Copy out the lines below from the very first one through the line containing "Action: [x=262, y=206]", including that line, without changing any character.

==========

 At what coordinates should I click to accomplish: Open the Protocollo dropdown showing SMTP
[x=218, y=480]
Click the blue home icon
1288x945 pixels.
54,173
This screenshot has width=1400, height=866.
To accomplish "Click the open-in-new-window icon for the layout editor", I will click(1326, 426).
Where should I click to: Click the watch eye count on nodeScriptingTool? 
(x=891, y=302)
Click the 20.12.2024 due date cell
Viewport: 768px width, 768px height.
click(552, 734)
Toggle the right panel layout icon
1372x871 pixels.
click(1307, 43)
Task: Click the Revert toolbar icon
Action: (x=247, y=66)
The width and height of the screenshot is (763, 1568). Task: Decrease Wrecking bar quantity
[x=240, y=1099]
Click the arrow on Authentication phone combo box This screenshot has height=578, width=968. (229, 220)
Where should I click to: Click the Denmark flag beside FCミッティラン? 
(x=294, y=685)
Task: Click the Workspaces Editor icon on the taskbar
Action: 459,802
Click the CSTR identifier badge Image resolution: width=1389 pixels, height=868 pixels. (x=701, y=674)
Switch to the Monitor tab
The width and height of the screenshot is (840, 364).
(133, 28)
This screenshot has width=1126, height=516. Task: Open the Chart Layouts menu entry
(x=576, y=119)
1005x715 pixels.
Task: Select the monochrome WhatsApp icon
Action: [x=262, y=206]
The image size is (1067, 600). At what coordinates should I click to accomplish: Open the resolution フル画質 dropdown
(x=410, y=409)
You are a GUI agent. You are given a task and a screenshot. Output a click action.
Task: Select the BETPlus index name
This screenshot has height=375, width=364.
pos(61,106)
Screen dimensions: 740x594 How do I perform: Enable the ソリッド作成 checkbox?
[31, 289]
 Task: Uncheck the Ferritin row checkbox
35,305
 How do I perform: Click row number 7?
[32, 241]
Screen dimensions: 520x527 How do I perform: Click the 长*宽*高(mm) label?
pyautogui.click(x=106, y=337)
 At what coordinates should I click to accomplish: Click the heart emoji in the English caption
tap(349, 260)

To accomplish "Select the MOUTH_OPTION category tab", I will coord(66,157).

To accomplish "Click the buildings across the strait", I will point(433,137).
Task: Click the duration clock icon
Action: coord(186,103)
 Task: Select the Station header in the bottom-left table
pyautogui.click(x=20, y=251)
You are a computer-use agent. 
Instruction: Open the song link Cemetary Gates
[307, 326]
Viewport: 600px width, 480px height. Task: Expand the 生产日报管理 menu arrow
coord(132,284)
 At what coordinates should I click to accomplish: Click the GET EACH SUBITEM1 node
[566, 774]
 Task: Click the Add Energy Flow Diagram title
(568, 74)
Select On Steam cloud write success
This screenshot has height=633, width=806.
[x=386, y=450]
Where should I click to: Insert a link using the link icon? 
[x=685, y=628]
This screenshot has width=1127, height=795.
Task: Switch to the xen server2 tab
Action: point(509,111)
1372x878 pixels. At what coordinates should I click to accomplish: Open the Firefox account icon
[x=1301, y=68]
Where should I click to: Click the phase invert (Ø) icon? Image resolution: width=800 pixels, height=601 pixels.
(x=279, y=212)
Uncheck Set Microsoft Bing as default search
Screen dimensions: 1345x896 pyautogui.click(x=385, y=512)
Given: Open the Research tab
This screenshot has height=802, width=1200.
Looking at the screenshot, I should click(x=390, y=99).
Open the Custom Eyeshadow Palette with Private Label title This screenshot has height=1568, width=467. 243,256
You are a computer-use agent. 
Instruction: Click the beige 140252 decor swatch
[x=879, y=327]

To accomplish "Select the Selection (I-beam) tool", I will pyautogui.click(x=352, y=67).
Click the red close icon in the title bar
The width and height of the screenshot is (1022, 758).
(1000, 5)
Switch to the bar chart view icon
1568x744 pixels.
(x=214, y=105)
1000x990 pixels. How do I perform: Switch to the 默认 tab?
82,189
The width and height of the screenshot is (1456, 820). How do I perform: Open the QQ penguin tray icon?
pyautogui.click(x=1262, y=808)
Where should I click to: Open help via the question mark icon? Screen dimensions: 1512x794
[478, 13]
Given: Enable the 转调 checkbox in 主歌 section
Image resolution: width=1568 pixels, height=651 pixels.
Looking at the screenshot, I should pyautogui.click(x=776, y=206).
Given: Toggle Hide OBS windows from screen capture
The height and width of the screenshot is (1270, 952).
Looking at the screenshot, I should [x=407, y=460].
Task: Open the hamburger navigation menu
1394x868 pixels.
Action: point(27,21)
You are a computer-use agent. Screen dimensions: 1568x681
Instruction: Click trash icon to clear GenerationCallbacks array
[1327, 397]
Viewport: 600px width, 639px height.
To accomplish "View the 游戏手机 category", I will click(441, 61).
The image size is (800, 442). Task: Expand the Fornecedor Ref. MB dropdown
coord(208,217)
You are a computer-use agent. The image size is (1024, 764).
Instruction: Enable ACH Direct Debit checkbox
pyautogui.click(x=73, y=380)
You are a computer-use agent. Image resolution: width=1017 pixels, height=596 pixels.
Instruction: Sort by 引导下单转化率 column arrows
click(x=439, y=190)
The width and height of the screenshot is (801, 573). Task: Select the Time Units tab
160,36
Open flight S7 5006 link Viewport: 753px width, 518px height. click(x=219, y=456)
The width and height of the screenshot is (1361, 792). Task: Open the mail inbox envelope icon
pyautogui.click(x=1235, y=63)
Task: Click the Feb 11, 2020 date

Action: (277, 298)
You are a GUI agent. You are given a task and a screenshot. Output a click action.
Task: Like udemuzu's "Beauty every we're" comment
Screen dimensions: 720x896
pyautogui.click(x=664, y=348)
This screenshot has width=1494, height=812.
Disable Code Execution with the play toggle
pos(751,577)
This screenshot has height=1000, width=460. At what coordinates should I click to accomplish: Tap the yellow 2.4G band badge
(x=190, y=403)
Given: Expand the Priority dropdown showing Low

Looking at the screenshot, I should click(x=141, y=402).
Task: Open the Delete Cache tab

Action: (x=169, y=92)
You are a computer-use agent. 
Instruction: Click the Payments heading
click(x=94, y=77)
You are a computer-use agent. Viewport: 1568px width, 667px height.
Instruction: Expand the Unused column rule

==========

> [Expected answer]:
 At what coordinates should I click to accomplish: Open the Protocollo dropdown showing SMTP
[x=218, y=480]
Click the blue home icon
1288x945 pixels.
54,173
This screenshot has width=1400, height=866.
To accomplish "Click the open-in-new-window icon for the layout editor", I will click(1326, 426).
Where should I click to: Click the watch eye count on nodeScriptingTool? 
(x=891, y=302)
Click the 20.12.2024 due date cell
Viewport: 768px width, 768px height.
click(552, 734)
Toggle the right panel layout icon
1372x871 pixels.
click(1307, 43)
Task: Click the Revert toolbar icon
Action: (x=247, y=66)
The width and height of the screenshot is (763, 1568). Task: Decrease Wrecking bar quantity
[x=240, y=1099]
Click the arrow on Authentication phone combo box This screenshot has height=578, width=968. (229, 220)
Where should I click to: Click the Denmark flag beside FCミッティラン? 
(x=294, y=685)
Task: Click the Workspaces Editor icon on the taskbar
Action: 459,802
Click the CSTR identifier badge Image resolution: width=1389 pixels, height=868 pixels. (x=701, y=674)
Switch to the Monitor tab
The width and height of the screenshot is (840, 364).
(133, 28)
This screenshot has width=1126, height=516. Task: Open the Chart Layouts menu entry
(x=576, y=119)
1005x715 pixels.
Task: Select the monochrome WhatsApp icon
Action: [x=262, y=206]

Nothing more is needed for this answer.